Memang, bila kita buka
bacaan-bacaan lainnya tentang Bung Karno dan keluarganya, di dalam ruang
imajinasi kita akan terbayang suasana hangat interaksi antara Bung Karno dan
putra-putri beliau. Bagaimana ‘Sang Putra Fajar’ itu mengajak Guntur ngobrol
tentang profil para menteri, sambil meminta pandangan dari putra kesayangannya
itu, ialah salah satu contoh.
Yang lain ialah saat sekali-sekali
Bung Karno mengajak putra-putrinya ikut serta ketika beliau melakukan
kunjungan kenegaraan serta memberikan kesempatan kepada mereka untuk menyimak
apa-apa yang Bung Karno perbincangkan dengan counterpart-nya. Sekembali ke
hotel, anak-anak Bung Karno juga bisa memberikan komentar tentang pertemuan
kenegaraan yang mereka saksikan itu.
Tahun
politik
Bicara 2018 dan 2019 sebagai tahun
politik, hiruk-pikuknya sudah membahana sejak sekarang. Satu hal yang menjadi
catatan saya, tahun politik seolah terbingkai hanya sebagai tahunnya
orang-orang dewasa semata, apalagi dengan kejutan berupa penangkapan sejumlah
kandidat kepala daerah oleh Komisi Pemberantasan Korupsi (KPK). Semakin tampak
jelas keluarga dan khususnya anak-anak seolah menjadi kelompok yang kurang
mendapat ruang dan harus diam selama tahun ini dan tahun depan.
Tak mudah kiranya menerjemahkan
riuh-rendahnya tahun politik ini kepada anak-anak. Mereka dengan
kesederhanaan pola pikir boleh jadi hanya sebatas mampu menangkap sensasi
euforianya, sedangkan substansi di dalam euforia itu kiranya masih jauh di
luar ufuk nalar mereka.
Kontestasi demokrasi 2018 dan 2019
dapat dimanfaatkan sebagai momen penting bagi upaya menyemikan pelajaran
tentang demokrasi di dalam ruang keluarga. Inti pelajaran itu, menurut hemat
saya, ialah salah satu butir dalam Konvensi Hak Anak, yaitu: partisipasi.

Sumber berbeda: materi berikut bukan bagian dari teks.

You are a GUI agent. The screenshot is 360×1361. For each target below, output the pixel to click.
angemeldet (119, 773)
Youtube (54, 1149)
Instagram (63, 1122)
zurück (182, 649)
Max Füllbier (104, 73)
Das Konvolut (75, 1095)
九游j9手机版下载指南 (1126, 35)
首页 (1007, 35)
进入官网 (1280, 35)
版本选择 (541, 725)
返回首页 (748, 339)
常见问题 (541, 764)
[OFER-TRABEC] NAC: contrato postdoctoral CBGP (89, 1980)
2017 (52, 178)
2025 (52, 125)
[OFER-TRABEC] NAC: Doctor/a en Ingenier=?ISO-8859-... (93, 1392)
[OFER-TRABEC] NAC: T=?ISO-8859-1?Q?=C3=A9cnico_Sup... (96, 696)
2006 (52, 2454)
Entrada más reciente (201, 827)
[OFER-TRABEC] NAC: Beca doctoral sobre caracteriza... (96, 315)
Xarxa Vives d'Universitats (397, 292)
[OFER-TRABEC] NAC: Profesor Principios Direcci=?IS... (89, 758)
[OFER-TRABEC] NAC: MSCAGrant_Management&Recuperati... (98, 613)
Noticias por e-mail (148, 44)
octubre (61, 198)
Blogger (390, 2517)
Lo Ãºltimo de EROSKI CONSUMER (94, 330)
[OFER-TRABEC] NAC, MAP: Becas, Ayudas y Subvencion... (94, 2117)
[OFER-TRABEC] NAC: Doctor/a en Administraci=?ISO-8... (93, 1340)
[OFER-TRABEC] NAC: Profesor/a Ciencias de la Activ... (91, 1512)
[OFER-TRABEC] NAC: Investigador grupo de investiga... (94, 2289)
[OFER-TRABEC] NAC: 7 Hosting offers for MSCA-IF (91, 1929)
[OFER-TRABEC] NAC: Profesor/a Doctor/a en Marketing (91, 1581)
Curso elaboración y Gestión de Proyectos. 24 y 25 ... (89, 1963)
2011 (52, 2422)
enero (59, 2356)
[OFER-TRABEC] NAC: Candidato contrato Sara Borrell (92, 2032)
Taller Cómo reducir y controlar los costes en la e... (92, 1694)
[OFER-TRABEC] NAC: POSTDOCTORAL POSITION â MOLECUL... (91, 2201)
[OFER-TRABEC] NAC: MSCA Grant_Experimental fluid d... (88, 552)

Bahwa setiap anak berhak didengar pendapatnya, sesuai dengan tingkat
kecerdasan dan kematangannya. Menuangkan partisipasi dalam ranah keluarga
memiliki makna bahwa seproporsional mungkin keputusan-keputusan keluarga
dihasilkan setelah pendapat anak disimak baik-baik.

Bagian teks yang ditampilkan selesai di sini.